Open hammer opened 1 year ago
I like thinking about safely shipping ML-related code, so I dig this issue and am open to more ideas.
Here's how I've previously approached testing when shipping ML models to production. I think the LLM world changes things a bit, but maybe we can borrow some ideas. I've also never worked on desktop applications.
In the past, I have thought about this as two questions:
For the former, I think traditional mocking should be sufficient. We know the APIs input parameters and expected response structure, so we can mock and test against that. This is what we currently do with calls to Grobid and OpenAI. Of course, the downside of mocking is that there will be unforeseen changes to both of those variables -- PDFs we haven't tested against resulting in API responses we hadn't expected. When that happens, I've always viewed the resulting bug as another test case to add (and maybe an indication I should have coded more defensively).
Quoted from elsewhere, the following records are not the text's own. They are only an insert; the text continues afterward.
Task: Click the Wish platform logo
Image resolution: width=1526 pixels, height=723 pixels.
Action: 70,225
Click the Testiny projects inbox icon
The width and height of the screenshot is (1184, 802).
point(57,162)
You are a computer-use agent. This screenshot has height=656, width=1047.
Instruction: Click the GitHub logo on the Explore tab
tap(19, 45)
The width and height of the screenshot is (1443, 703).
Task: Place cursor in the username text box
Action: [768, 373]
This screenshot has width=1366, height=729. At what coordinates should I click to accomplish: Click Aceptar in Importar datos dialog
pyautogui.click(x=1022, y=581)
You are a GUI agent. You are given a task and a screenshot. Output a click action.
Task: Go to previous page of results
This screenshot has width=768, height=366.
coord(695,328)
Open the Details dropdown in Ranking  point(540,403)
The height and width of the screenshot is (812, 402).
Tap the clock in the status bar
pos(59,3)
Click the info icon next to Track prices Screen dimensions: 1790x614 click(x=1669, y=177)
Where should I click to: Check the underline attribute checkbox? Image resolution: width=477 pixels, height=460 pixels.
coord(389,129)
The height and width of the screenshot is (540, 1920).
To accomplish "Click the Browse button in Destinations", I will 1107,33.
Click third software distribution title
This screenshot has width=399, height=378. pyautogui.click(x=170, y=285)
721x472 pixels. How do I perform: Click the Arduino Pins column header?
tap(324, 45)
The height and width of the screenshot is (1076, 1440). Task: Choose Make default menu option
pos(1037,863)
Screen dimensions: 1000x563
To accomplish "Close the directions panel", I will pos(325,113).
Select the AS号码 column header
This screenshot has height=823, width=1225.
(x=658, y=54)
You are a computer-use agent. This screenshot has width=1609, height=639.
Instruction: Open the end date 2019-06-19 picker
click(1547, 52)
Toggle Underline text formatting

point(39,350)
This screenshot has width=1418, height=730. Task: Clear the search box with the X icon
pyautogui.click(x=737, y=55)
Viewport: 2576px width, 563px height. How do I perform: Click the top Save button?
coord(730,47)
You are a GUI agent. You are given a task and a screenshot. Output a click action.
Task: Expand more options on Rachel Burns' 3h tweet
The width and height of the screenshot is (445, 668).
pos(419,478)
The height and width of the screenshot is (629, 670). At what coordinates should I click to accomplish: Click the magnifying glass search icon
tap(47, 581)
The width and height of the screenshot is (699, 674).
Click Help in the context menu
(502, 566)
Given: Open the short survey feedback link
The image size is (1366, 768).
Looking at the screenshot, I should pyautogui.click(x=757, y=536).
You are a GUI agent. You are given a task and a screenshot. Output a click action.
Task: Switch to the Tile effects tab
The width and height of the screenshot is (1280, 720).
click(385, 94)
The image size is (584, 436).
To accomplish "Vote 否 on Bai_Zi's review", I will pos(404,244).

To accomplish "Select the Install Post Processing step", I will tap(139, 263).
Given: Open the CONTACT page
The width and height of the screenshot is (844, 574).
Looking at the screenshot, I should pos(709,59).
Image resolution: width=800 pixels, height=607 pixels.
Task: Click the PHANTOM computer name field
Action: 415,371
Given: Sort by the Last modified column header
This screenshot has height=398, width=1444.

For the latter, I've thought about this in multiple parts. I'll imagine we're building a grocery delivery company to illustrate.
If we have a model that predicts how long it will take to shop for some groceries, then calling the model with all features = 0 should result in a prediction of 0. Or setting feature num_items_to_shop_for = 10_000
should result in prediction > 60 minutes
. Testing against "known knowns".
Imagine we shipped a bad model that is occasionally raising exceptions. Rather than error out, fall back to some heuristic or guardrail as the prediction, since running in a slightly degraded state is probably better for the user than not running at all. Protecting against "known unknowns".
If we're hitting the guardrail or falling back to the heuristic model, an alert would get thrown in Slack and the on-call MLEng would get paged. We'd also log predictions to the db and have dashboards that allowed us to monitor online model performance, so that we knew if there was some model drift or degradation (possibly due to retraining or shipping a new model). Capturing and quantifying "unknown unknowns."
Any new model went through a split test so that impact to related metrics could be measured (e.g. "how does a new version of our shopping time model
impact our actual % of late deliveries"). Additionally, having the {model_version}
always set through a feature flag allowed us to quickly toggle to a "safe" model without requiring a code change.
The refstudio world of desktop apps and LLMs is different, but I think there are common themes.
For part 2, we wrote a blog post a few years back on that topic that may be of interest: http://www.hammerlab.org/2015/09/30/testing-oml/
We're using OpenAI for example and it's annoying and potentially expensive to call out to their API in CI/CD.
I've seen various approaches to mock OpenAI such as LangChain's FakeLLM and https://github.com/ClerkieAI/bettertest.
I have generally worked on internal tools and packaged software so I haven't had to ship much production code that depends on external APIs, so I'm open to suggestions on how to best handle this situation for Ref Studio!